I agree with you, Brian, and with Scott. There are times when DEFAULT is
good technique. Logging and other activities that support forensics are good
examples. I was being a purist and taking my so-called "rule-of-thumb" too
far.

KEY POINT: Since our response to missing data may change over time, we need
to retain the knowledge that the data was missing. This is the one thing that
NULL does well. I advocate using the meta-data to stipulate the response to a
NULL (missing data).

Meta-data that remains meta-data is good meta-data. Meta-data that gets
copied into data and erases the fact that no data was provided is not good
meta-data.

Allowing missing data without stipulating how to respond to missing data
invites confusion. Is the record usable? Should it be retained?

Your point about Stored Procedures and Triggers is good. I would add to that
User Defined Functions, DTS Jobs (which can run VBScript & COM!) and new
technologies that Microsoft is adding to SQL Server.

I usually decide to implement logic in the database for performance reasons.
Database servers are usually very powerful and can grind out code rapidly.
Reducing the amount of data moving between the database and its clients
reduces network traffic. This downside is that this produces systems that are
highly non-portable.

That is an entirely new thread, and probably one more interesting than this
one :-)

Thanks Again,

Gerard


Show quote
"Brian Selzer" wrote:

> For the record: I wasn't advocating the use of NULLs.  I believe that they
> have no place in base relations: "NULL value" is an oxymor0n.  They can,
> however, be useful in relational expressions to simplify queries.
>
> > DEFAULTs are poor technique. They hide the fact that no data was provided,
> > and thus they corrupt the data. If there is a default, it belongs in the
> > meta-data and not in the data.
>
> Hello McFly!  DEFAULTs ARE a part of the metadata.  What doesn't make sense
> is "deferring" to the metadata once a row has been inserted.  For example,
> consider two types of time stamps in a temporal database.  One identifies
> the time that an external event occurred; the other identifies the time that
> information arrived in the database.  For the first type, the information
> MUST be provided by the application; for the second type, DEFAULT(GETDATE())

◆ **SUPPLIED INFORMATION**
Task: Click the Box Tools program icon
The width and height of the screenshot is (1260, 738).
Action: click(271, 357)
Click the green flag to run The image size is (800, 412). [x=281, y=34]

---

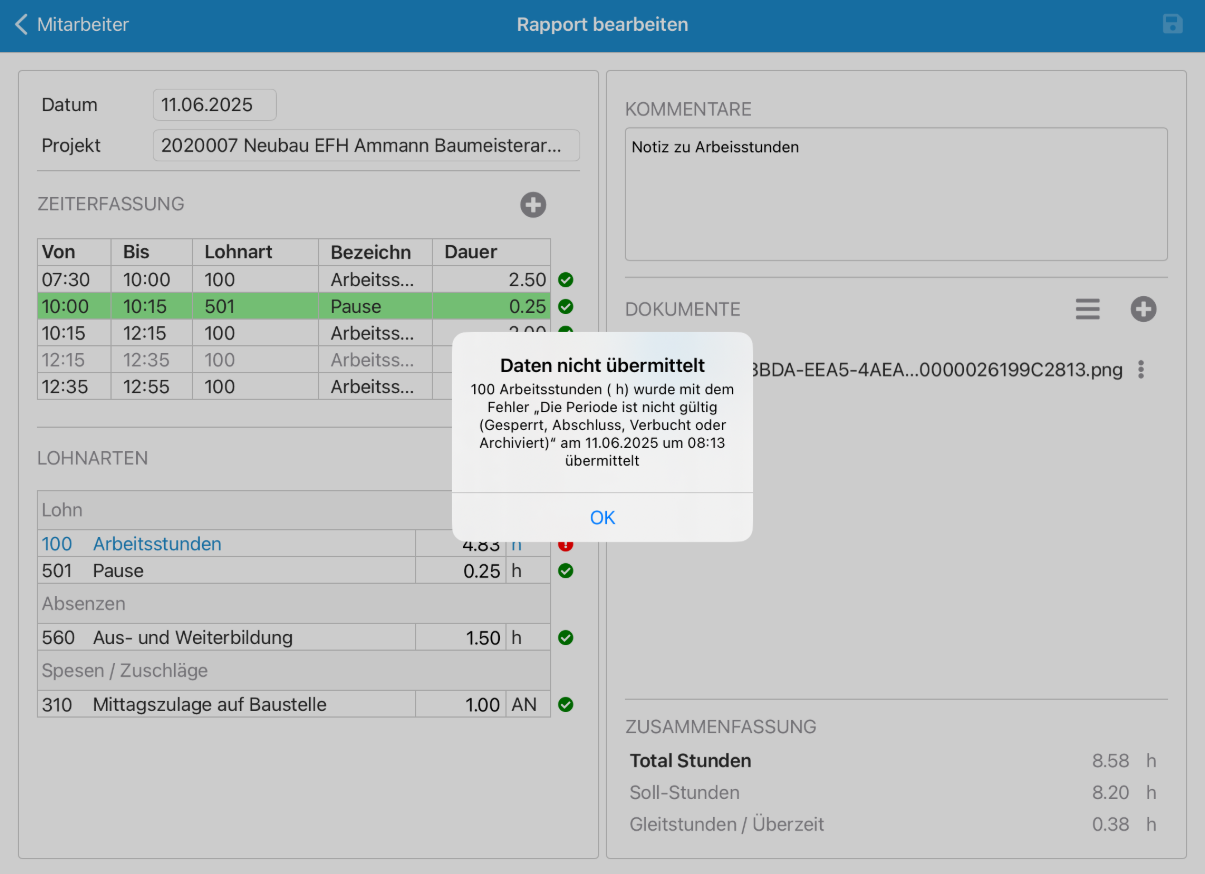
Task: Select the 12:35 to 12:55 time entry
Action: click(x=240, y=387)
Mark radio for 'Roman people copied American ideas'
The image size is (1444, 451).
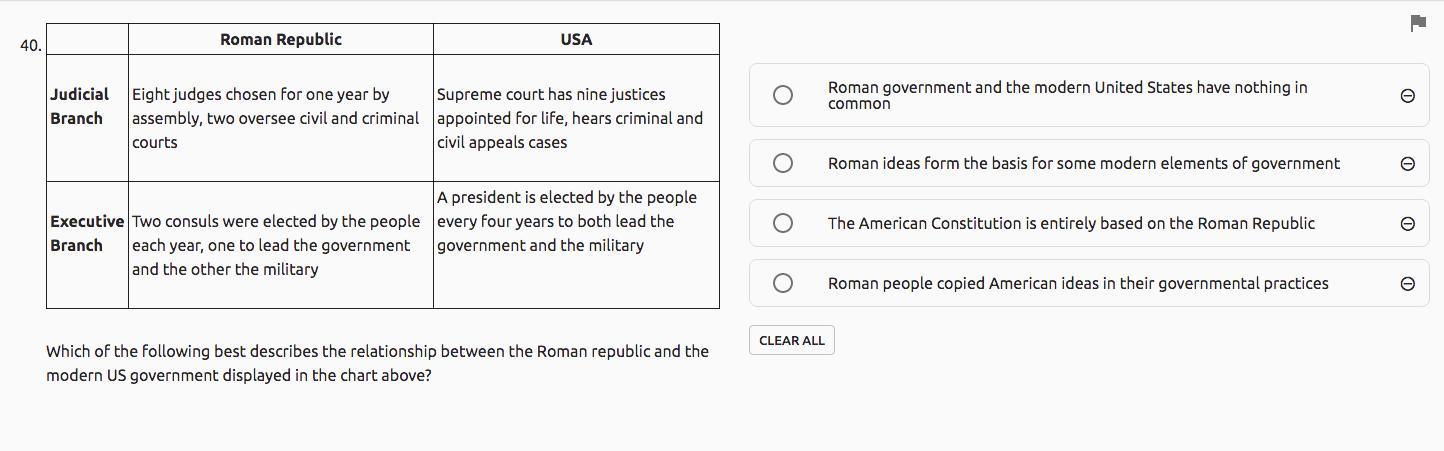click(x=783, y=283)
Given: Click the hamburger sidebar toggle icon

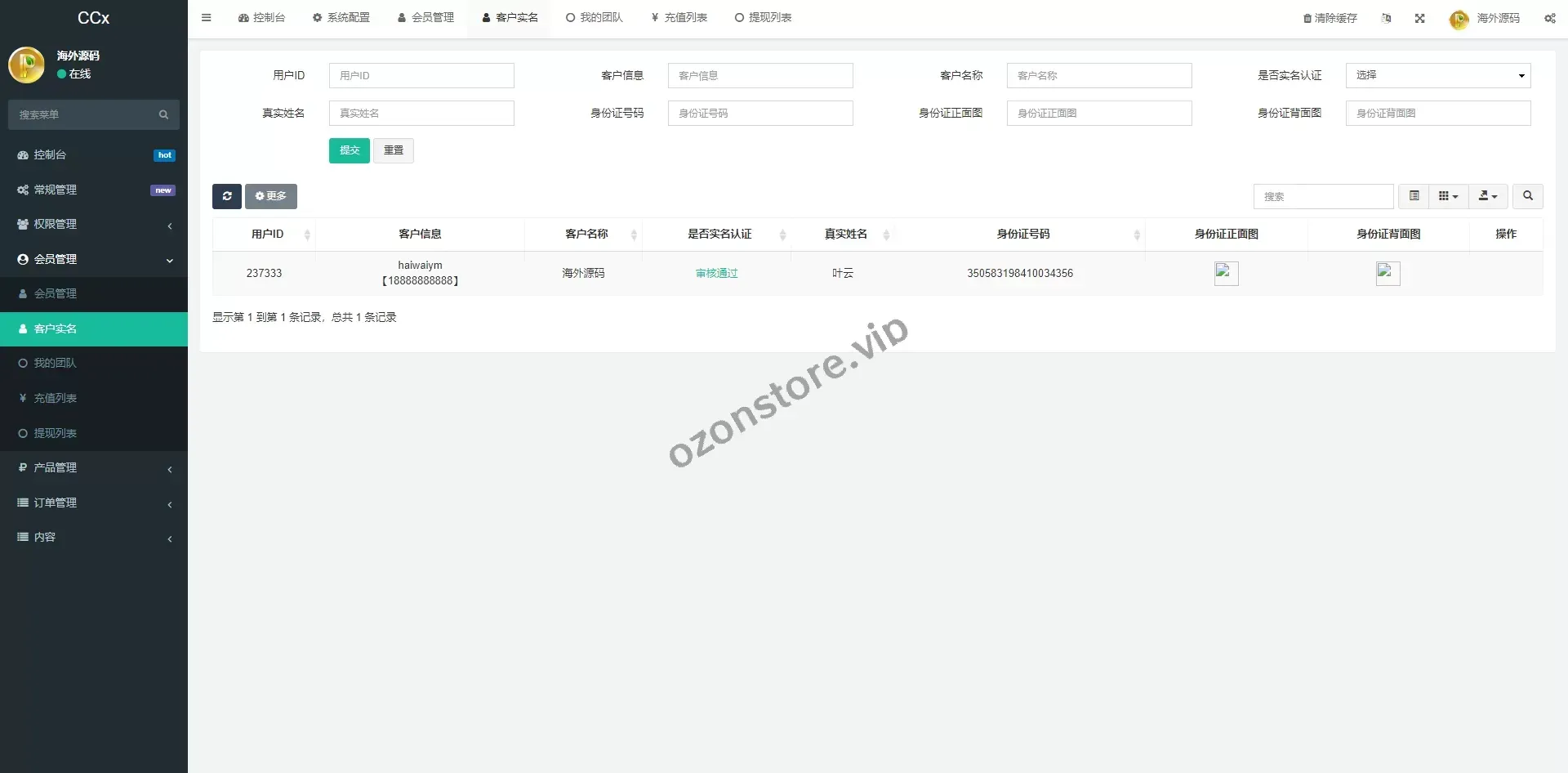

◆ **DO THIS**
Can you transcribe the entire forum thread about NULLs and DEFAULT values word for word? The listing has no connection to the forum thread about NULLs and DEFAULT values.

◆ **SOLUTION FOR THIS PROBLEM**
I agree with you, Brian, and with Scott. There are times when DEFAULT is
good technique. Logging and other activities that support forensics are good
examples. I was being a purist and taking my so-called "rule-of-thumb" too
far.

KEY POINT: Since our response to missing data may change over time, we need
to retain the knowledge that the data was missing. This is the one thing that
NULL does well. I advocate using the meta-data to stipulate the response to a
NULL (missing data).

Meta-data that remains meta-data is good meta-data. Meta-data that gets
copied into data and erases the fact that no data was provided is not good
meta-data.

Allowing missing data without stipulating how to respond to missing data
invites confusion. Is the record usable? Should it be retained?

Your point about Stored Procedures and Triggers is good. I would add to that
User Defined Functions, DTS Jobs (which can run VBScript & COM!) and new
technologies that Microsoft is adding to SQL Server.

I usually decide to implement logic in the database for performance reasons.
Database servers are usually very powerful and can grind out code rapidly.
Reducing the amount of data moving between the database and its clients
reduces network traffic. This downside is that this produces systems that are
highly non-portable.

That is an entirely new thread, and probably one more interesting than this
one :-)

Thanks Again,

Gerard


Show quote
"Brian Selzer" wrote:

> For the record: I wasn't advocating the use of NULLs.  I believe that they
> have no place in base relations: "NULL value" is an oxymor0n.  They can,
> however, be useful in relational expressions to simplify queries.
>
> > DEFAULTs are poor technique. They hide the fact that no data was provided,
> > and thus they corrupt the data. If there is a default, it belongs in the
> > meta-data and not in the data.
>
> Hello McFly!  DEFAULTs ARE a part of the metadata.  What doesn't make sense
> is "deferring" to the metadata once a row has been inserted.  For example,
> consider two types of time stamps in a temporal database.  One identifies
> the time that an external event occurred; the other identifies the time that
> information arrived in the database.  For the first type, the information
> MUST be provided by the application; for the second type, DEFAULT(GETDATE())